Importantly, Kandinsky had a rare neurological condition called synesthesia which can cause people to “hear” color. When he saw green, the most tranquil of all colors, he heard the soothing sounds of a violin. When he saw violet, he heard the deep notes of a bassoon. Light blue evoked the airy notes of a flute.

So he started painting as if he were orchestrating a symphony of colors. In the painting Winter Landscape I, he uses fairytale colors to convey the magic of freshly fallen snow at sunset. A slushy, lavender footpath lures the viewer home in time for dinner.

We view the painting as a landscape, although Kandinsky’s unnatural colors and unblended brushstrokes reduce its relationship to reality. Like Matisse, he is using color to express the idea that feelings are more important than material things.
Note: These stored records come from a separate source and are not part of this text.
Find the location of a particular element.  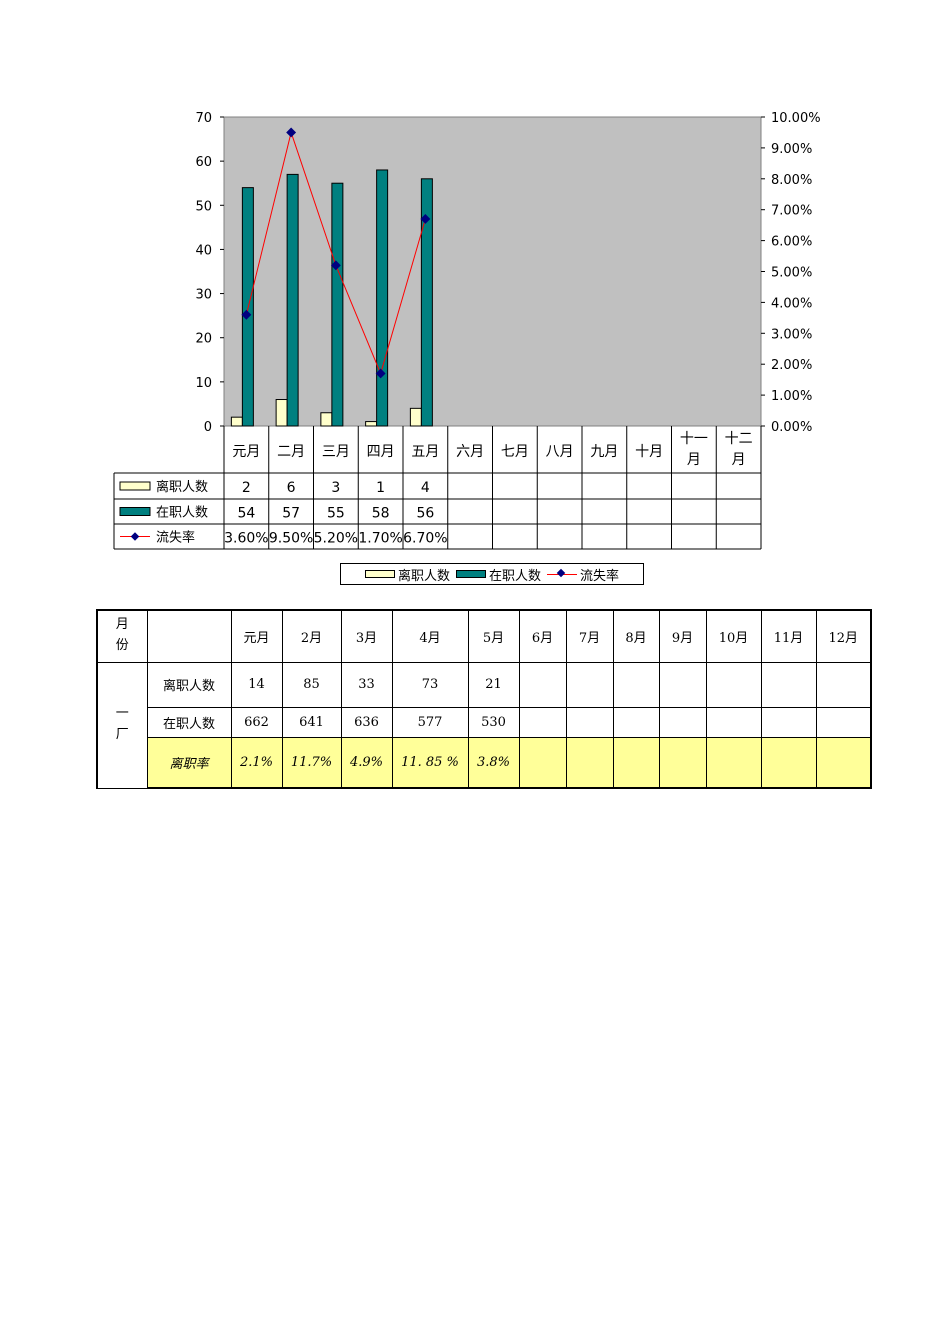

y-tick-label: 10 is located at coordinates (204, 384).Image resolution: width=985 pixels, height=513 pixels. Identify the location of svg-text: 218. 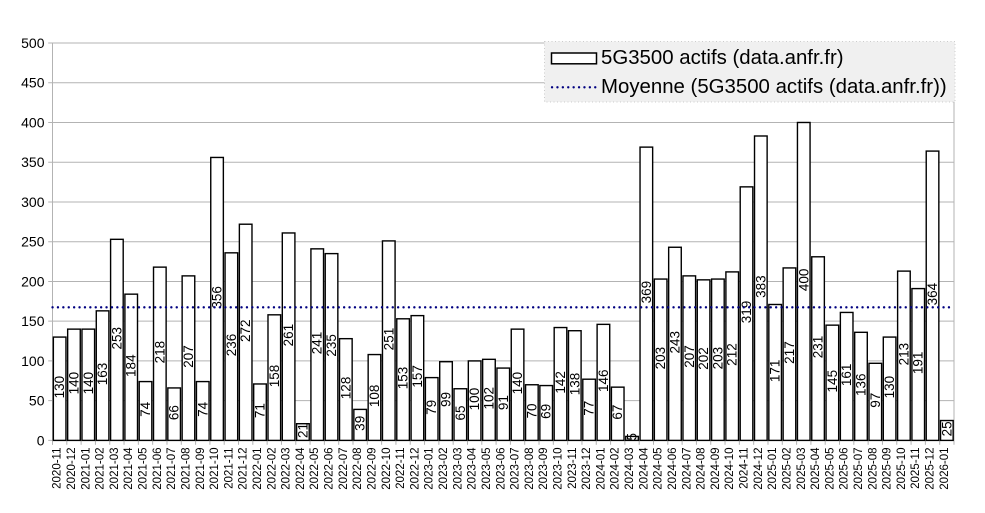
(160, 352).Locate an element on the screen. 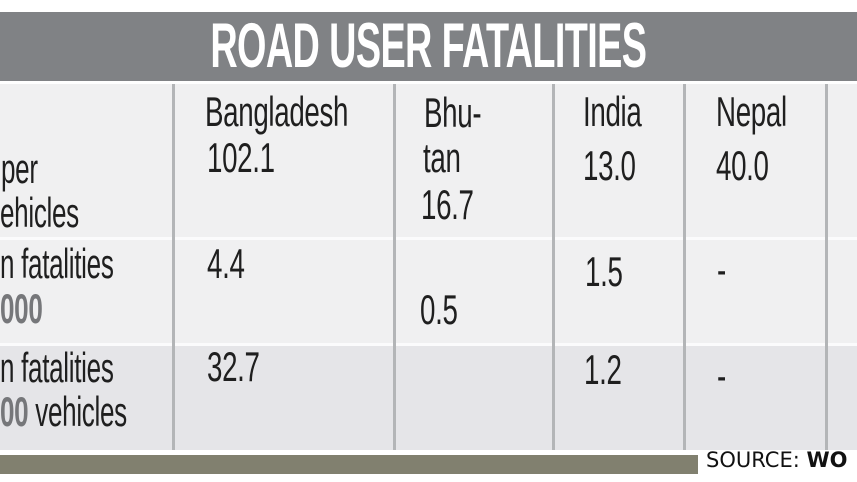  col-bangladesh-row2-value: 4.4 is located at coordinates (226, 264). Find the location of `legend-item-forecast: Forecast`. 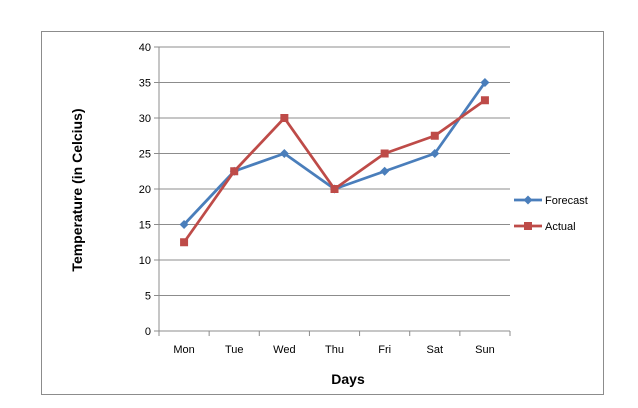

legend-item-forecast: Forecast is located at coordinates (551, 201).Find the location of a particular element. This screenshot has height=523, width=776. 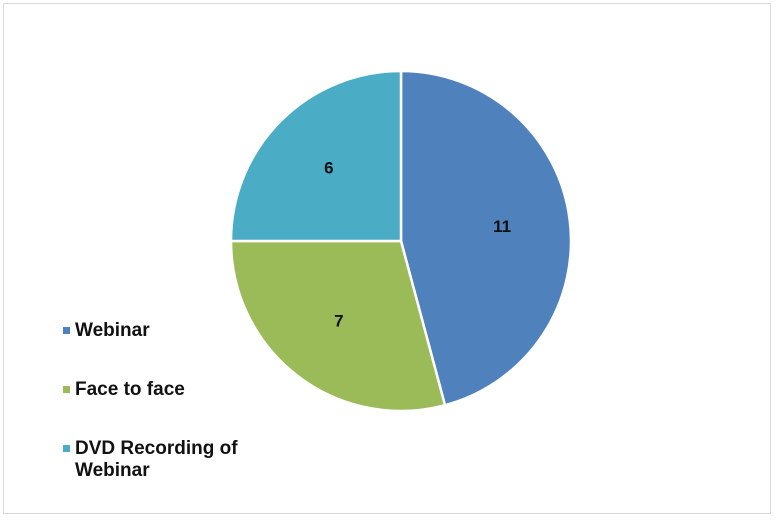

pie-slice-dvd-recording is located at coordinates (316, 156).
I had little thought for houses and trees. I drew colored lines and blobs on the canvas with my palette knife, making them sing just as powerfully as I knew how.

Wassily Kandinsky, “Kandinsky,” 2007

Silence, broken by the sound of a shovel

In 1945, Beijing-born artist Zao Wou-Ki moved to Paris and fell in love with French Impressionism and European Expressionism. However, it was the innovative paintings of Paul Klee that inspired him to merge Eastern and Western traditions and break from strict figuration.

An abstract depiction of snow, with muted colors and indistinct forms that vaguely resemble calligraphic writing.
Zao Wou-Ki, Swirling Snow (1955)

In the painting Swirling Snow, Zao combines abstract expressionism with calligraphic elements “that convey the Chinese spirit.” Splashes of blue, lavender, and orange help channel the wild energy of a snowstorm. Vaguely figural black lines amplify the impression of movement.

Zao’s brushwork, which seens effortless, delivers remarkable clarity. He creates a feeling of depth on a flat surface while boldly stepping away from the rules of perspective drawing.

“Zao Wou-Ki takes us to a place not yet defined but in abeyance, hesitant, hovering one last moment before plummeting into order,” said British art critic John Russell.

Silence, soon to be broken by the sound of a snowblower.